(INPUT MATERIAL Opens)
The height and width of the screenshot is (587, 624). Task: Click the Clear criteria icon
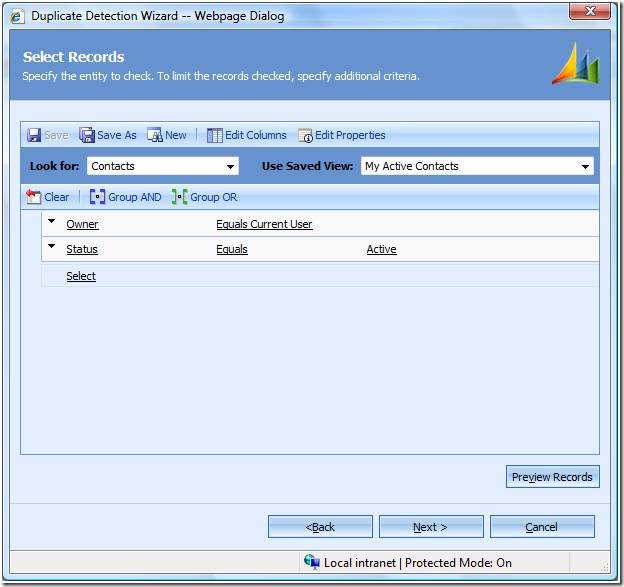pyautogui.click(x=34, y=197)
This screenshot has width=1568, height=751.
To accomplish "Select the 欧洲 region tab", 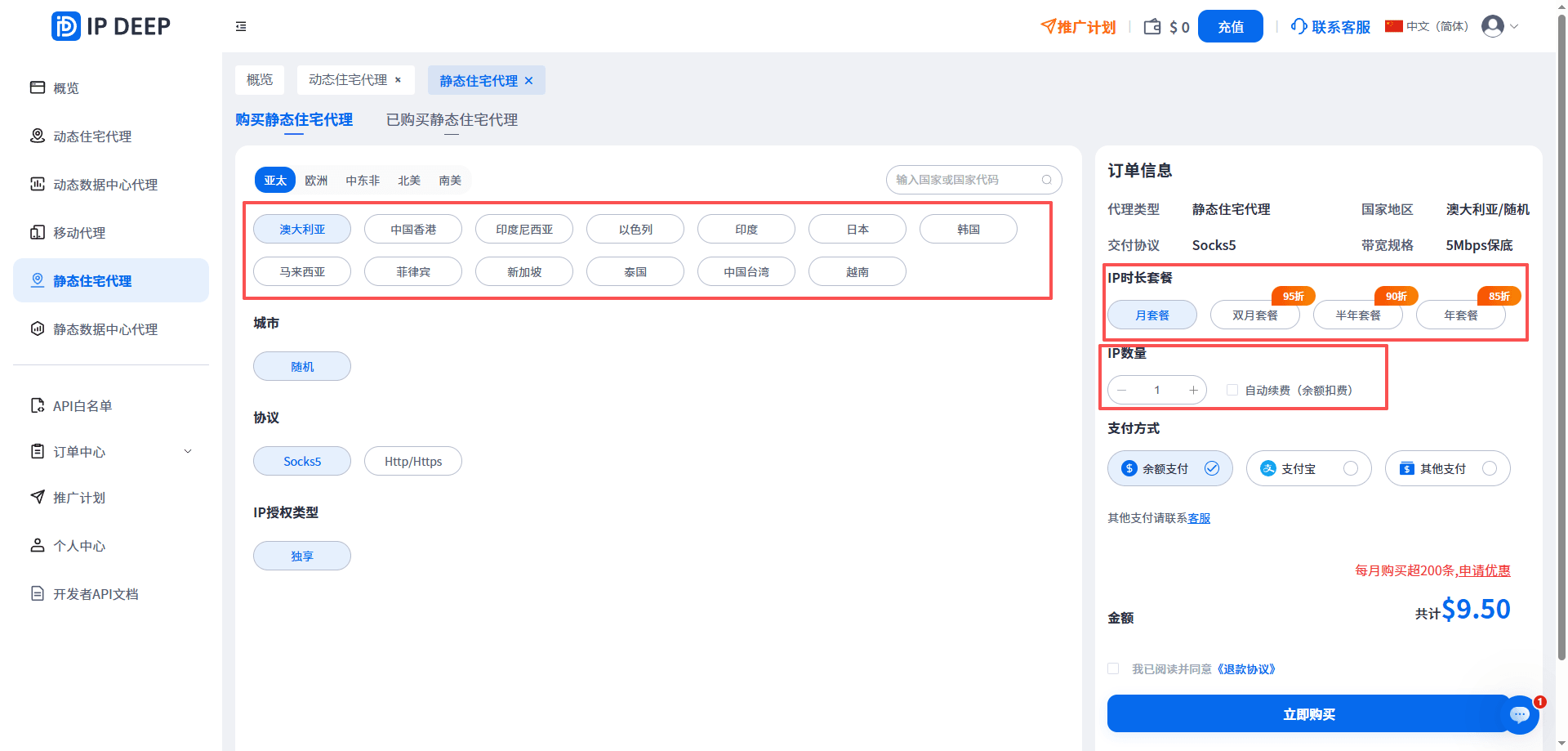I will click(x=316, y=181).
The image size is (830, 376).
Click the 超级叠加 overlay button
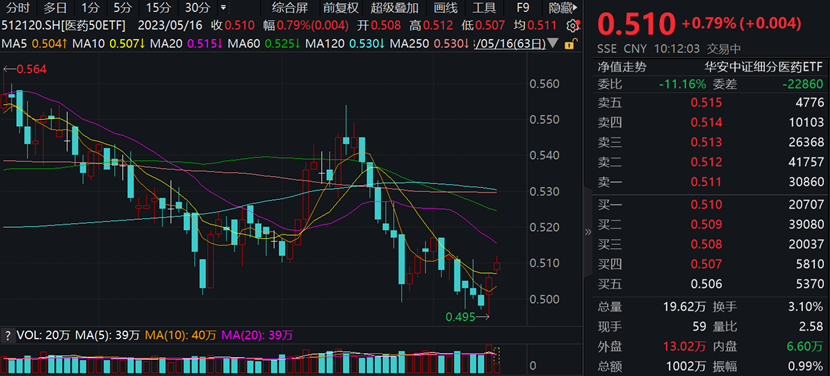tap(395, 8)
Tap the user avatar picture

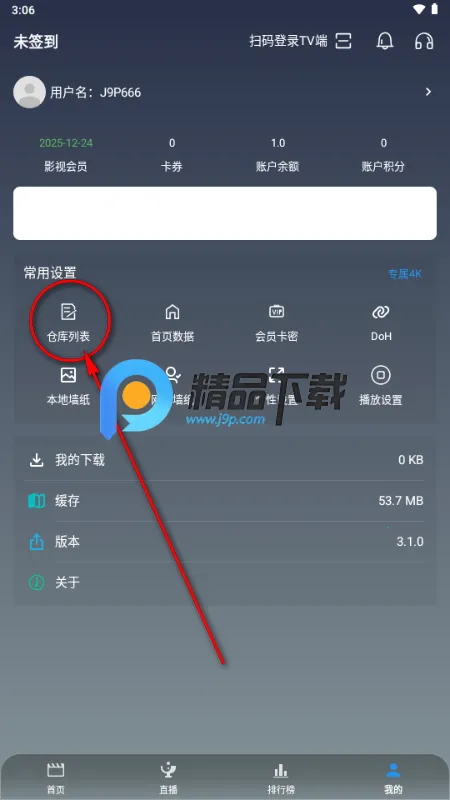(x=29, y=92)
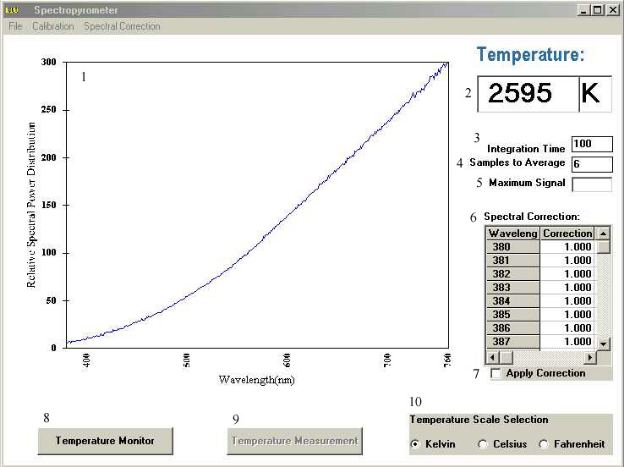The height and width of the screenshot is (467, 624).
Task: Maximize the Spectropyrometer window
Action: click(597, 10)
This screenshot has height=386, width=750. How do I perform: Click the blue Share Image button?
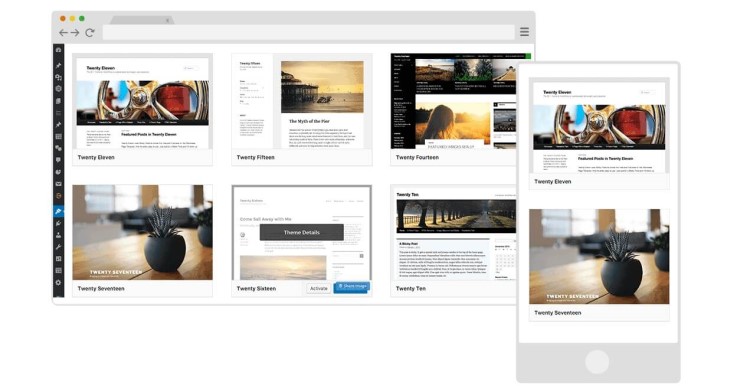pos(352,287)
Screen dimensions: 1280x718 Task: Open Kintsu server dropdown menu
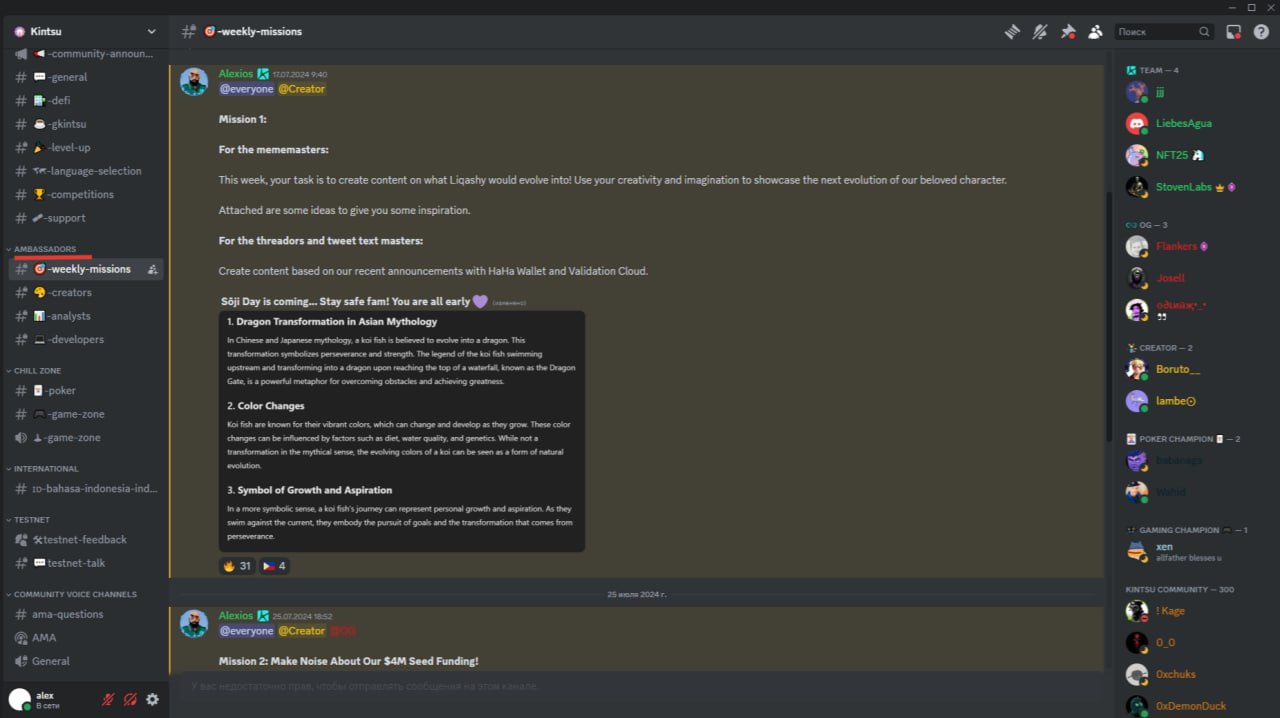(x=85, y=32)
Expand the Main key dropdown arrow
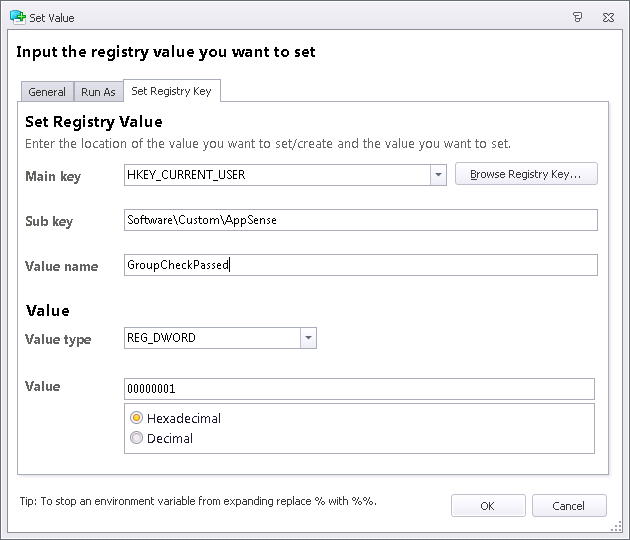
(INPUT MATERIAL Closes)
# WHAT THE EXERCISE ASKS
Please output an exact repetition of the lines from the line containing "The image size is (830, 376)." to the end of the records, both included, with no pictures and no additional text.

# RESPONSE BELOW
The image size is (830, 376).
Click the 超级叠加 overlay button
tap(395, 8)
Tap the user avatar picture

(x=29, y=92)
The height and width of the screenshot is (467, 624).
Task: Maximize the Spectropyrometer window
Action: click(597, 10)
This screenshot has height=386, width=750. How do I perform: Click the blue Share Image button?
pos(352,287)
Screen dimensions: 1280x718 Task: Open Kintsu server dropdown menu
(x=85, y=32)
Expand the Main key dropdown arrow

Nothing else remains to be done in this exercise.